Я посмотрела на Риго. Он выглядел каким-то опустошённым.
– Пойдём отсюда, – только и смог выговорить он.
Мы молча поехали домой.
– Она просто преступница эта ваша Катька.
Риго никак не мог забыть случившееся, и я решила его отвлечь.
– А давай съездим к маме в Мартышкино. Хочу тебя с ней познакомить.
– Отличная идея.
– Я тебя в парилке берёзовым веником отхлестаю.
– Согласен. Когда едем?
– Да хотя бы завтра. Устроим на недельку брачный сезон. В Москве нам нечего делать. Я в отпуске, Верка вышла из строя. Кстати надо узнать, как она.
Я позвонила Борис Петровичу и всё разузнала.
– Вроде пронесло. Подмостки у нас специально мягкими сделаны, чтобы падения были без ущерба. Отделалась лёгким испугом. Сделали исследования – ничего страшного нет. Оклемается пару дней и снова будет бегать. Но танцевать в предстоящем «Лебедином озере» конечно и речи быть не может. Эта крыса добилась своего. Турнула со сцены конкурентку. Теперь ей танцевать в заглавной роли, но может это пойдёт на пользу зрителю. Что ни говори, но танцует она классно.
– Бабушке придётся одной сходить, без сопровождающего.
– Ничего. «Лебединое озеро» от нас никуда не убежит. Брачное путешествие по местам детства невестки остаётся в силе. И бабушка думаю пойдёт в театр не одна – либо с подружками, либо с дружком.
– А разве таковой есть? Что то я не слыхал про него.

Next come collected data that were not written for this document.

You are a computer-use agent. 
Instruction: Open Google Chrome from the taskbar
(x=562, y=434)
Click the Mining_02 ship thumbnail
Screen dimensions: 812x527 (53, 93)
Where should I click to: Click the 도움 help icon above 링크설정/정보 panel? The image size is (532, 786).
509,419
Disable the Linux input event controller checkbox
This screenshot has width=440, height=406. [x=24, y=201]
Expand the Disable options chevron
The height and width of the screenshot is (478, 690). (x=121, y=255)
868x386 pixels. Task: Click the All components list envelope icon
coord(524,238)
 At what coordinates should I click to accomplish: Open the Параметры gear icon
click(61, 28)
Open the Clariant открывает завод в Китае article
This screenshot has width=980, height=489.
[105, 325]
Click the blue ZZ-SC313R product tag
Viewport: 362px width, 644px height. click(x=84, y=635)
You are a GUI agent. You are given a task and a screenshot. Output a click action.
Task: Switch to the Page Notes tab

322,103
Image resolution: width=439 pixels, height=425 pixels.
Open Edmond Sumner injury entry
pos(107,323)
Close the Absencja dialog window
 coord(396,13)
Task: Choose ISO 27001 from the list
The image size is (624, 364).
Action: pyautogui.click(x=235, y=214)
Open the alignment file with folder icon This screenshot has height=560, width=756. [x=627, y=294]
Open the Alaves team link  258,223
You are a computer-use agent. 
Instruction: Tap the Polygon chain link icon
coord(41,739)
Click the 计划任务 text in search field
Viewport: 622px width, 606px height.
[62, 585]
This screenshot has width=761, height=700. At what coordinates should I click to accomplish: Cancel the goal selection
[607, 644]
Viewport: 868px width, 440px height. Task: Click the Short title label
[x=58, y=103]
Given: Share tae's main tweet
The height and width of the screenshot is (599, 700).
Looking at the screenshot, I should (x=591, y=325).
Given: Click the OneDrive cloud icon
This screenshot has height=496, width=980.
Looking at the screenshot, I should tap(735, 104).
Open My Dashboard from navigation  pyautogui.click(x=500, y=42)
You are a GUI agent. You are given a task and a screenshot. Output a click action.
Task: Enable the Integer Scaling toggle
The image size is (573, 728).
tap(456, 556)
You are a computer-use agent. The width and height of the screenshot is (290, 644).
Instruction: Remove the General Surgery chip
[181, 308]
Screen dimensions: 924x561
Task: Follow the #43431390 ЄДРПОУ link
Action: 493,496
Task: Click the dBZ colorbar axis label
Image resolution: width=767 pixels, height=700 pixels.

– Не слыхал и не надо. У каждого своя личная жизнь.
Риго промолчал.
– Слушай, надо маме позвонить и предупредить что приезжаем, а то ещё начнёт кур щипать.
– У мамы есть домашние куры?
– И куры и яйца, всё в натуральном виде.
– Отлично! Обожаю деревенских кур.
– Слушай! Не забудь плавки взять.
– Купаться будем? В Балтийском море? В конце февраля?
– Вот чудной! Какое море? Плавки для парилки, а впрочем не надо. Мы же там одни будем, лично я купальник брать не буду и ты не бери.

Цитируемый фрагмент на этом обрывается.